When Jonah Gomez was seven-years-old, he noticed a homeless man sitting outside of a restaurant that he and his family were leaving. Jonah gave the man all of his family’s leftovers. That moment ignited in him a passion for giving to those less fortunate.
Jonah is currently a seventh grader at the Pacific Collegiate School in Santa Cruz, CA. He has served on the Frieda C. Fox Family Foundation’s Junior Board for the past year and is one of the newest members of the Leadership Team for Youth Philanthropy Connect.
On the Junior Board, Jonah explained, there are individual grants, and there are collaborative grants. Each year, the Junior Board collectively chooses a theme for their collaborative grant. The theme for 2015 was Life and Leadership Readiness. The Junior Board selects grantees based on the applicants’ ability to serve their communities within the theme’s scope. For the individual grant, each Junior Board member awards $2,000 to an organization of his or her choosing. The organizations that are selected for individual grants are then invited to apply to the Junior Board’s next collaborative grant cycle.
Jonah’s first individual grant was divided between the Digital Nest, an organization that provides access to computers and education in an effort to close the digital divide in Watsonville, California, and The Davenport Teen Center which serves the youth of the small farming community in the northern part of Santa Cruz County, California. In the most recent individual grant cycle, Jonah was drawn to Santa Cruz Writes, an organization that teaches creative expression. His grant was directed to provide writing workshops for at-risk youth. As a teenager, Jonah knows the importance of an outlet for expression during these formative years: “Writing is a way for young people to express themselves more naturally, instead of relying on negative outlets such as drugs and violence” he said.

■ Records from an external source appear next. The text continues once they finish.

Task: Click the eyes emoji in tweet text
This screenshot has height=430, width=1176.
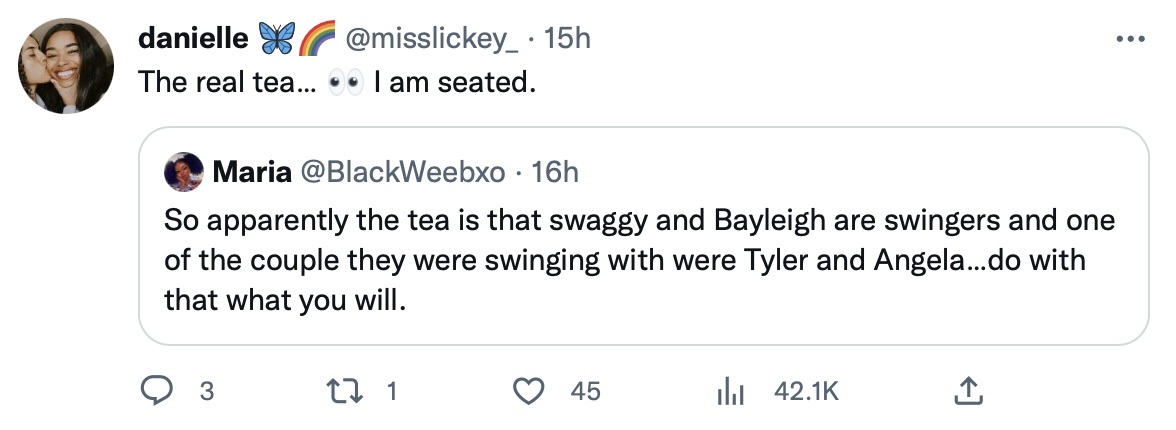Action: tap(345, 83)
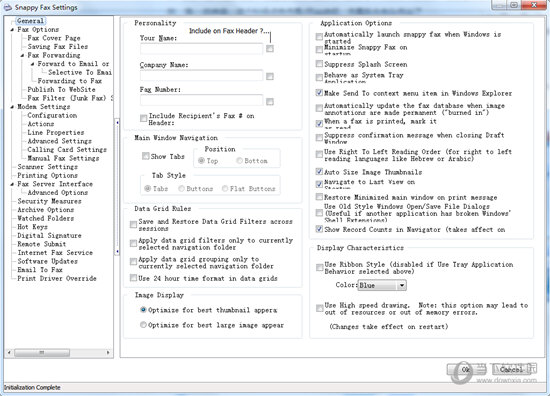Go to Software Updates settings

click(x=48, y=261)
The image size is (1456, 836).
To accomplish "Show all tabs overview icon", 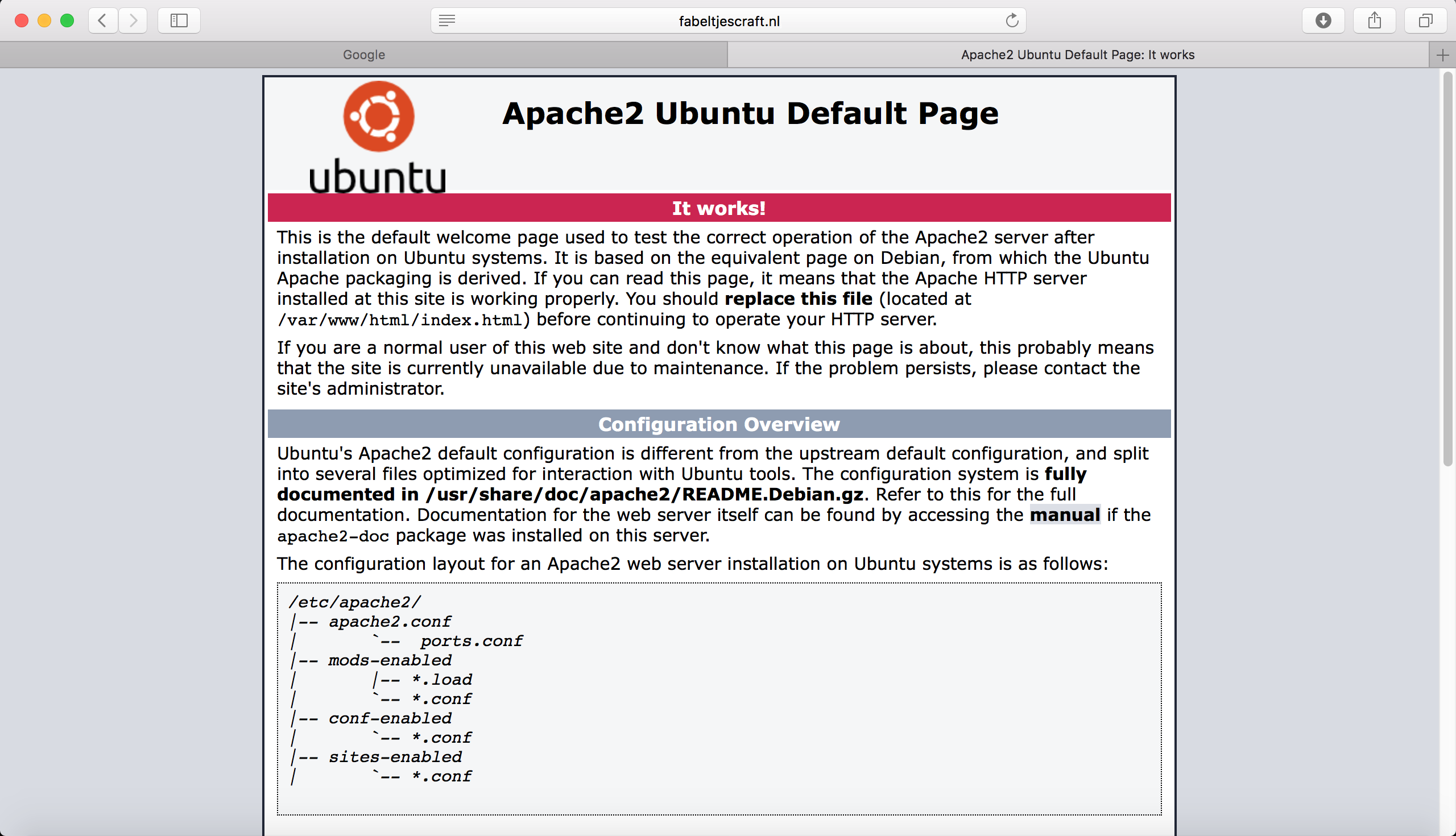I will click(x=1425, y=20).
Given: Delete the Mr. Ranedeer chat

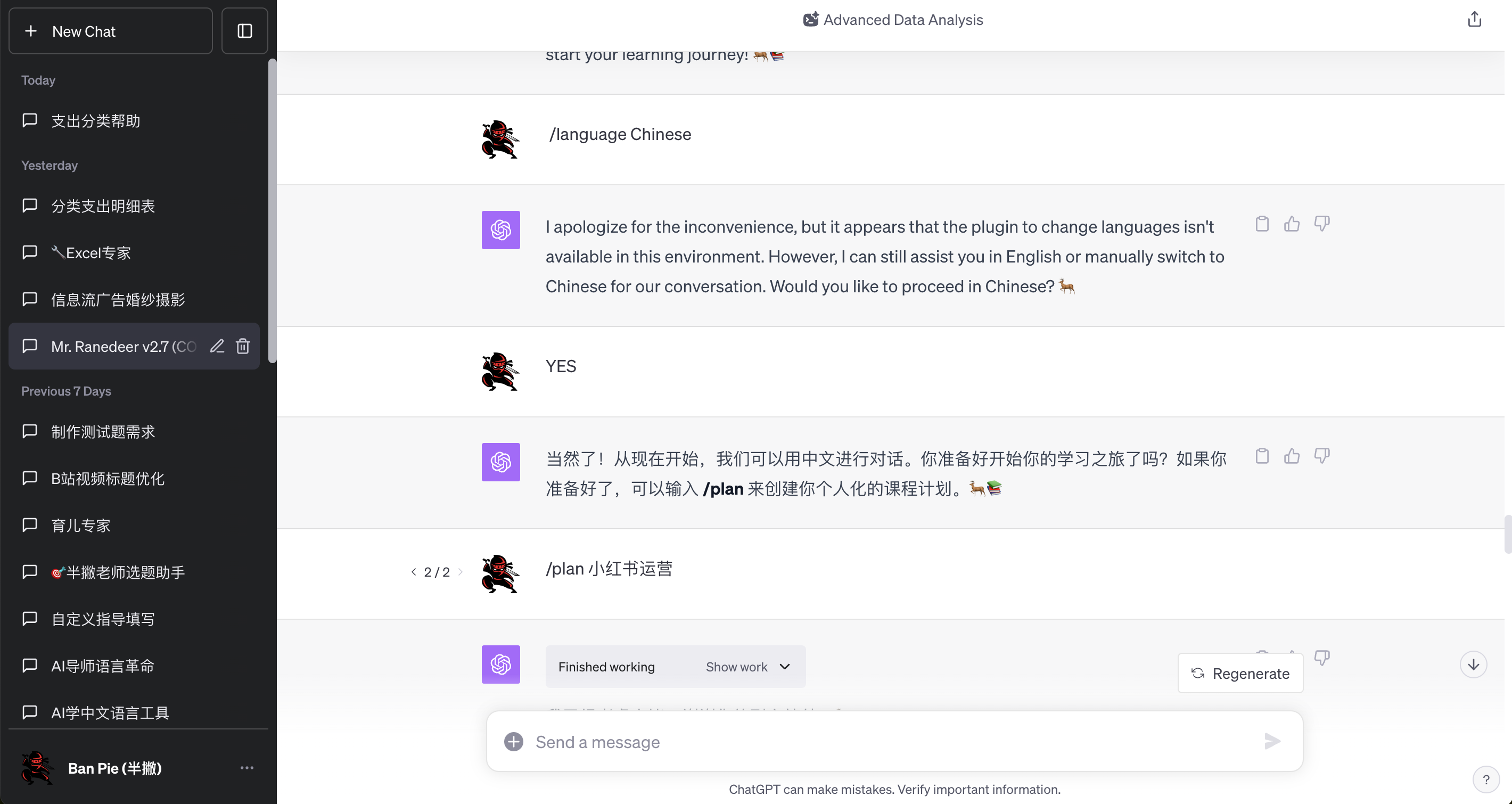Looking at the screenshot, I should [243, 346].
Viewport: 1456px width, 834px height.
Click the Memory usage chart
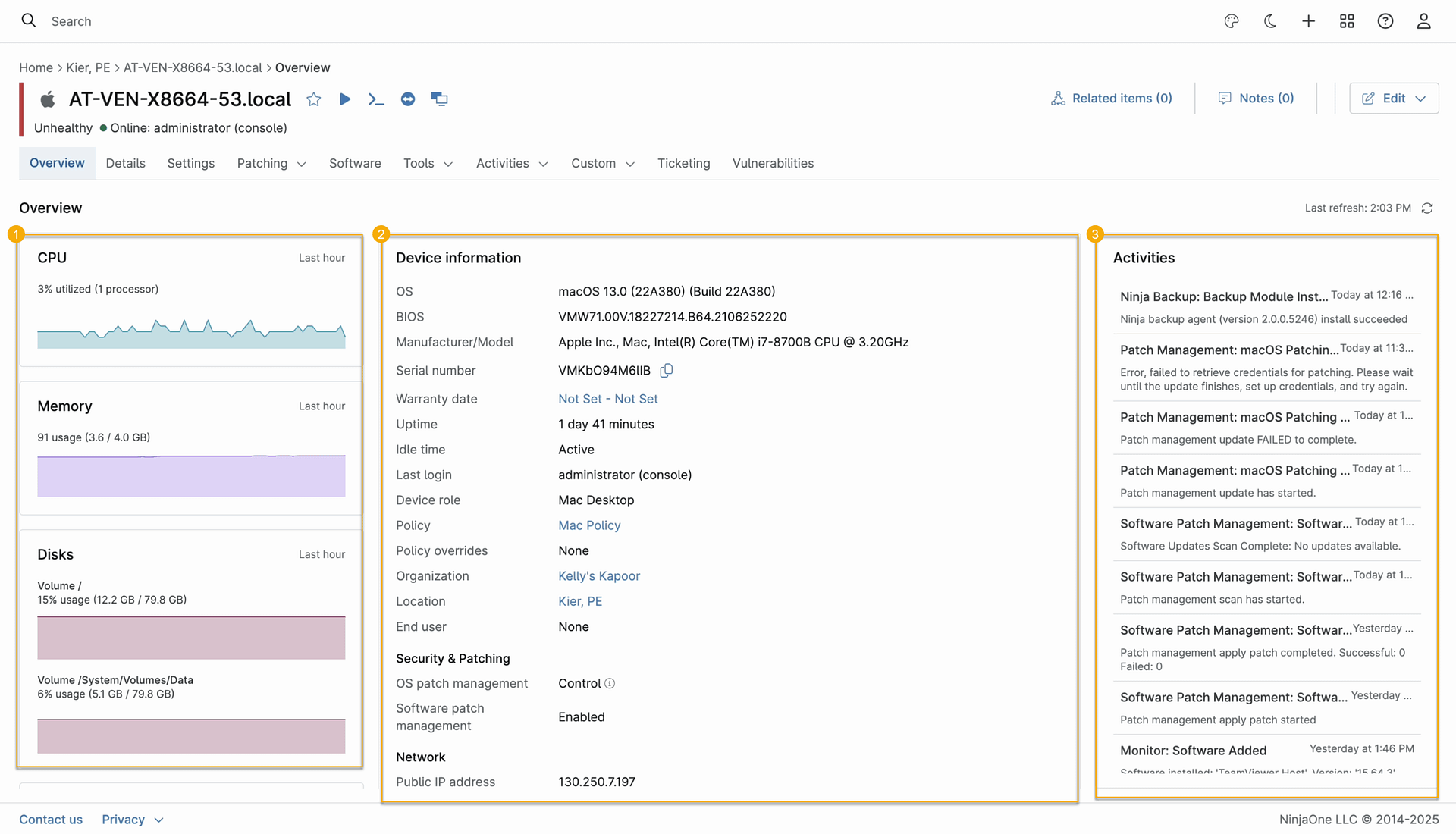point(191,476)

If we could teach children digital skills then they would be able to go into this field. A good job and career in technology would not only benefit the individual but also his or her community.
As for social justice issues, specialized education of minority teens seems to be a theme for Jonah. His true passion lies in providing technological opportunity, particularly for minority and at-risk youth. “Right now there is not a lot of diversity in the tech community or in the Silicon Valley. I would really like to see a lot of racial diversity in tech because it is a new field and there is a lot of economic opportunity,” he said. “If we could teach children digital skills then they would be able to go into this field. A good job and career in technology would not only benefit the individual but also his or her community.”
He believes that providing youth with this education and opportunity could be a possible solution to the increasing number of minority youth who end up in prison. “I think providing skills and education instead of detention gives young people the tools they need to succeed and that is a better alternative than putting them in the prison system.”
Jonah joined the Leadership Team so he could spread his passion for philanthropy, and he thinks YPC has set up the perfect platform to spread that message far. “I feel that YPC empowers youth by giving them the abilities and tools to go into their communities to help people, and this empowers other people in turn, which creates a kind of chain reaction.”
Communicating and spreading ideas among his peers is what makes Jonah so excited for YPC’s International Conference in Anaheim, CA this July. “I’m looking forward to going to the workshops, meeting lots of new people, and learning a lot for myself,” he said.
But the conference this summer is not the only thing Jonah is looking forward to in his philanthropic career. He hopes to keep giving, and to continue his work as part of a foundation. “I really would like to be able to make a change in this world.”